**TASK OBJECTIVE**
Carry on the blog post about working through VUI Challenge 010, picking up after its last line.

━━ DOCUMENT EXTRACT ━━

Continuing to share my progress as I work through Jesús Martín’s VUI Challenge

I’ve got company!

My friend Maaike Groenewegge suggested we synchronise our blogs. We’re going to release our independent designs for the same challenge together — this should mean that anyone who’s interested can compare our approaches and glean more insights (not least the two of us). I’m game!

Here’s Maaike’s.

There’s some other designers who showed interest so my plan is to collect them all together in a list.

This time we’re focusing on VUI Challenge 010.

Challenge 010 — Info details and SSML

(Exactly as received in Jesús’ email)

The challenge

Create an interaction where you inform customers about the address and telephone of a restaurant called Lion’s House (you can change the name if you want). You can decide to use a single or multi turn experience. Play special attention to SSML tags where needed.

Jesús’ Tip

Are you familiar with the term cognitive load? Our brains are incredibly limited and there’s always a limited amount of information we can handle. For this challenge, think about what your users want to achieve and share the information so it is easier for them to be successful.

My notes on the challenge

  1. This challenge could make me think “I’ll just write any old prompt and then try to use SSML to tidy it up.” I’m wary of that. SSML can improve how writing is expressed but it can’t fix a poorly worded prompt. The wording and the markups need to work together.
  2. I want to lay some groundwork first before I can get a feel for the SSML challenge. Context is everything so I need to (at least) have a feel for the experience the utterance would be written for. I’ll write a few turns between user and bot to lead me into the main focus: the bot sharing contact details with the user
  3. Although I’ll aim to ‘lead in’ to the challenge with some context first, my focus is purely on the task at hand — making sure the SSML supports the user’s cognition of the info details. In other words, the bot needs to speak to be understood!
  4. I have to juggle various considerations:
  • the overall design
  • the context of the conversation
  • whether address and phone number should be shared together in one utterance (my gut feeling is that could be too much —immediately after hearing a phone number I’ll struggle to remember all of it unless I write it down straight away, so there’s no way I’ll remember an address too)
  • or if the address can be shared in a shortened form (street+number+postcode) or using a service like What3Words which would allow the user to ask for more if they need it (city, region, etc) — but that only works if the bot is 100% confident they know where the user is before sharing the information, if they use other services like What3Words and so on…

Here’s my rough plan:

  1. Demo the interaction up to the utterance where the voice assistant shares ‘contact’ info for the restaurant
  2. Scrub up the contacts info utterance
  3. Apply SSML to improve it further

My Design Process

Setting the context

As said above — this is just to lead me in. I’m not aiming to make this perfect. It’s purely to give me a feel for the challenge, and is un-scrubbed DEMO content:

[User is in Birmingham, England and the voice assistant knows their exact home address from previously shared data]

USER: [to themself] I want a steak pie… [out loud] Hey Alexa, where near me can I get English pub food?

━━━
━━ MATERIAL SHOWN ━━

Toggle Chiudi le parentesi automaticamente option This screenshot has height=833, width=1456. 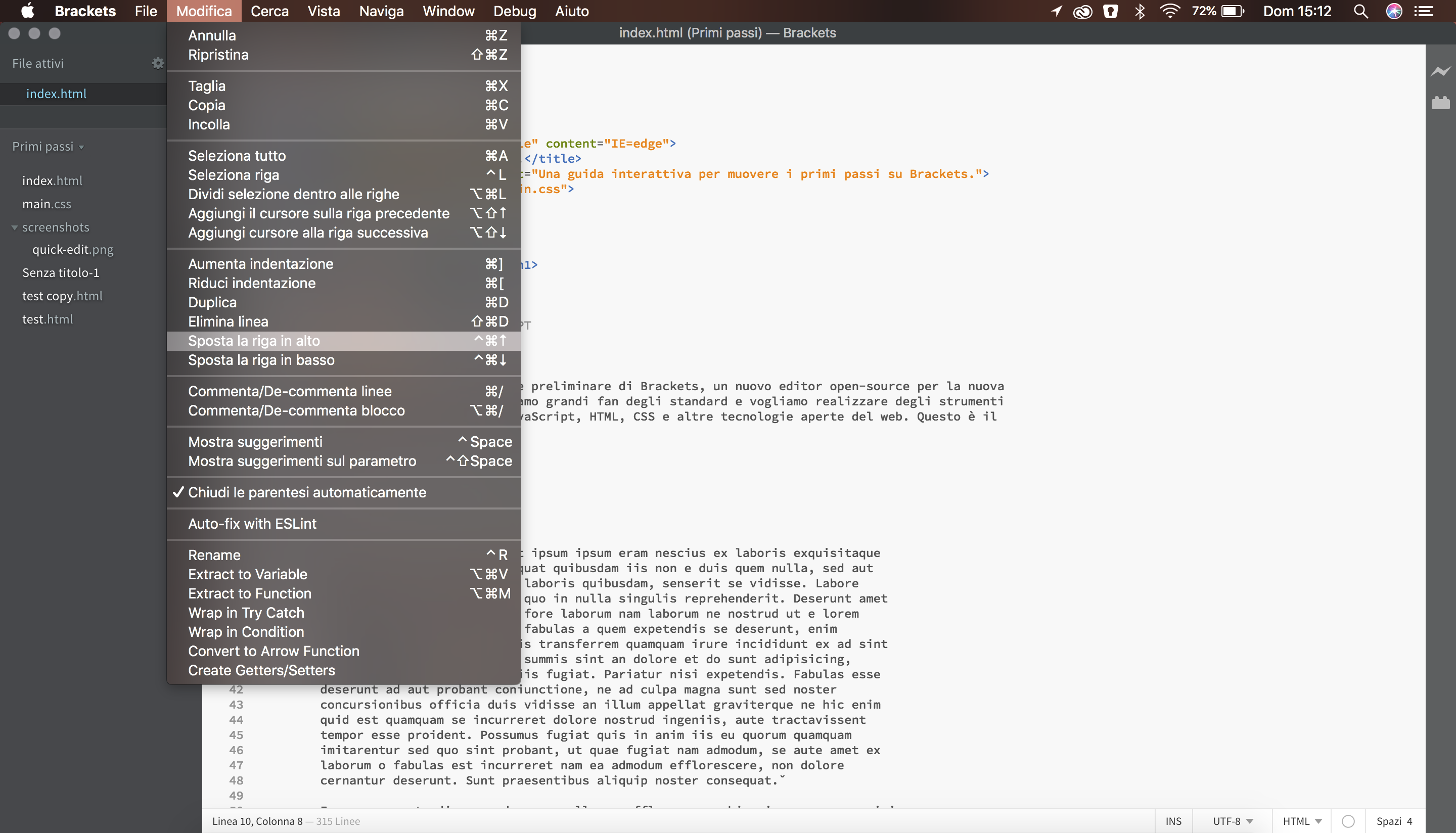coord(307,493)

━━━
━━ MATERIAL SHOWN ━━

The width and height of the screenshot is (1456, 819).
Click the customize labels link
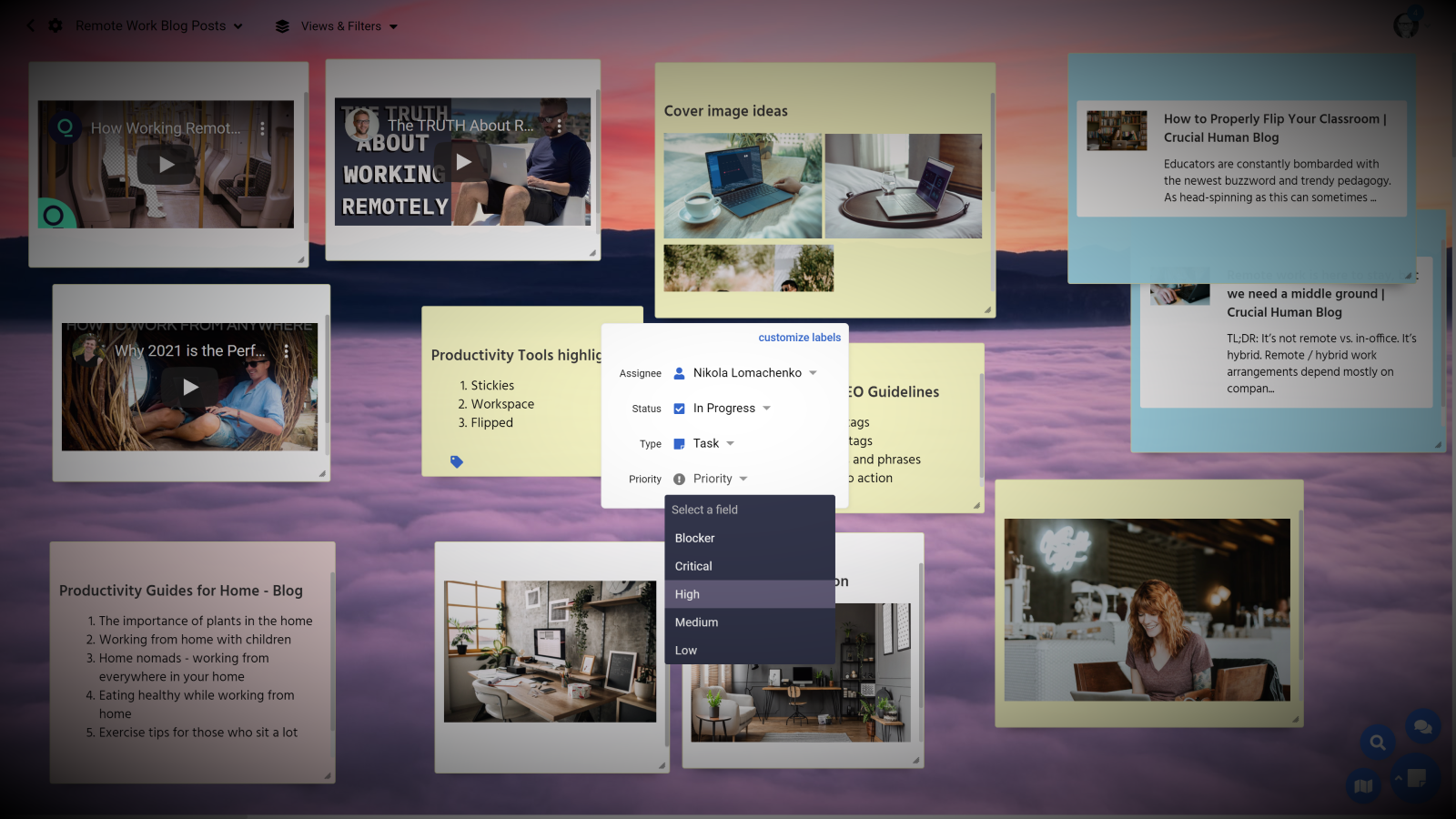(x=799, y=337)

━━━

**REPLY**
ALEXA: I’ve found the three nearest restaurants serving English pub food; would you like to hear distance from your home, their user ratings or their accessibility options?

USER: Tell me their ratings

ALEXA: Lion’s House has the highest user rating of 4.8, Red Lion has 4.7 and Three Lions has 4.3. Which would you choose?

USER: Lion’s House

ALEXA: Lion’s House address is 38 Kingston Drive, Birmingham. Their telephone number is 0121 496 0999. Would you like to hear that again or have it sent to your phone?

So near yet so far... At least I have a feel for the interaction. Now I’ll focus on the last Alexa utterance and scrub it up.

The Challenge — scrubbing the utterance

Here’s the utterance I wrote:

ALEXA: Lion’s House address is 38 Kingston Drive, Birmingham. Their telephone number is 0121 496 0999. Would you like to hear that again or have it sent to your phone?

(Notes:

  1. This would be a very short challenge if I just assumed that every user will request to have it sent to their phone, but that’s cheating! Some users will want to understand it the first time they hear it without relying on multi-modality
  2. It seems odd to me to give the user BOTH the address and the phone number at the same time. Who needs that? Those are separate pieces of information and I can’t think when anyone would use both at the same time? We’re used to seeing them together on a ‘contacts’ page but that’s a different form of information architecture. This is about what’s best for speech…
  3. A user may need both the address and phone number, but at different times — perhaps needing the phone number immediately to make a reservation, and then needing the address later to find the restaurant
  4. Alexa can become a telephone because it uses speech as the input and audio as the output. Why not connect the user directly without sharing the phone number? Alexa supports making phone calls. That would speed up the interaction — Alexa could call the restaurant instantly and thereby connect the user — no need for an ugly old phone number…)

Instead, it could be (2nd attempt):

Lion’s house is 0.2 miles away. Would you like to call them now and receive the address on your phone?

(Notes:

That feels pretty streamlined to me. The user gets confirmation that the restaurant is close, they get the chance to call now and receive the address for later. It makes a lot of assumptions though — it leads the user towards an outcome that I think they want.

Although the aim is to be frictionless, some people really do want to hear the address and telephone number. I’m thinking of parents of friends who get irritated when information bounces between their devices and they don’t feel like they’re in control. They don’t mind friction if they feel they‘re in control on the other hand. I can’t assume that everyone is as tech-savvy as me and my friends.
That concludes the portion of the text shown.